INPUT MATERIAL:
──────────
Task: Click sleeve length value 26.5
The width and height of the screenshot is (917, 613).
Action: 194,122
──────────
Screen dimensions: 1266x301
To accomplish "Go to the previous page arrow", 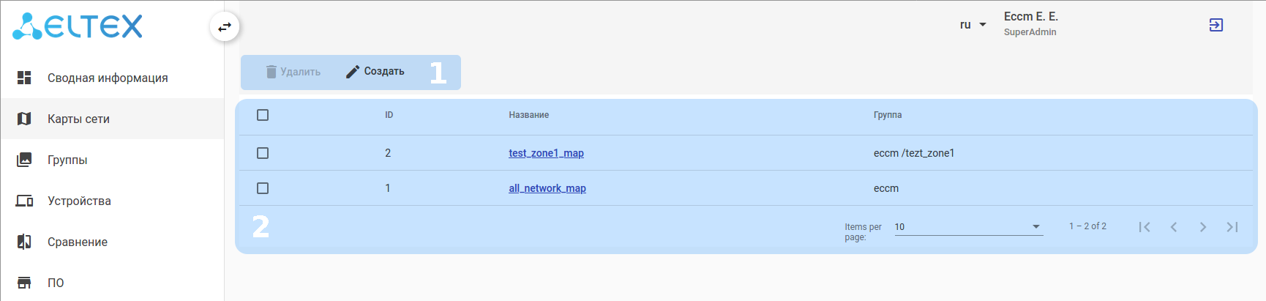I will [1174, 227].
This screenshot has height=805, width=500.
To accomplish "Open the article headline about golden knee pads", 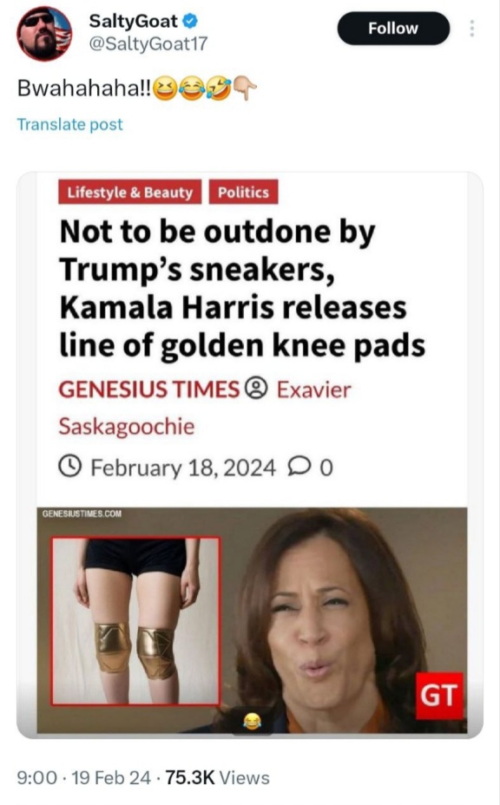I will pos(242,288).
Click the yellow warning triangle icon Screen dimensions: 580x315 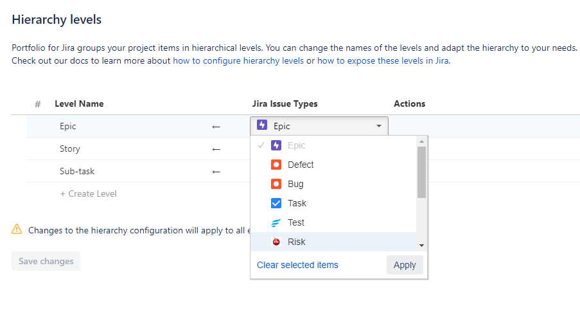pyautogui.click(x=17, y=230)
──────────
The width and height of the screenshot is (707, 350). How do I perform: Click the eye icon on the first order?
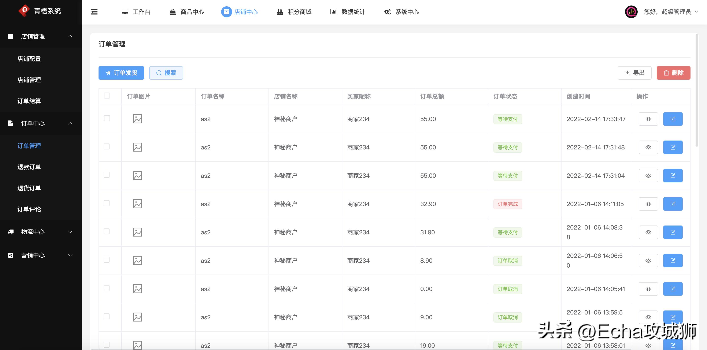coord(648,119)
──────────
PROBLEM:
Turn the record lines starting at the line that contains "The width and height of the screenshot is (707, 350)." and ending at the line that contains "coord(648,119)", both included, into a Markdown table with the columns Number and Entry, one row per line and no blank lines. Leave the pictures out.

SOLUTION:
| Number | Entry |
|---|---|
| 1 | The width and height of the screenshot is (707, 350). How do I perform: Click the eye icon on the first order? |
| 2 | coord(648,119) |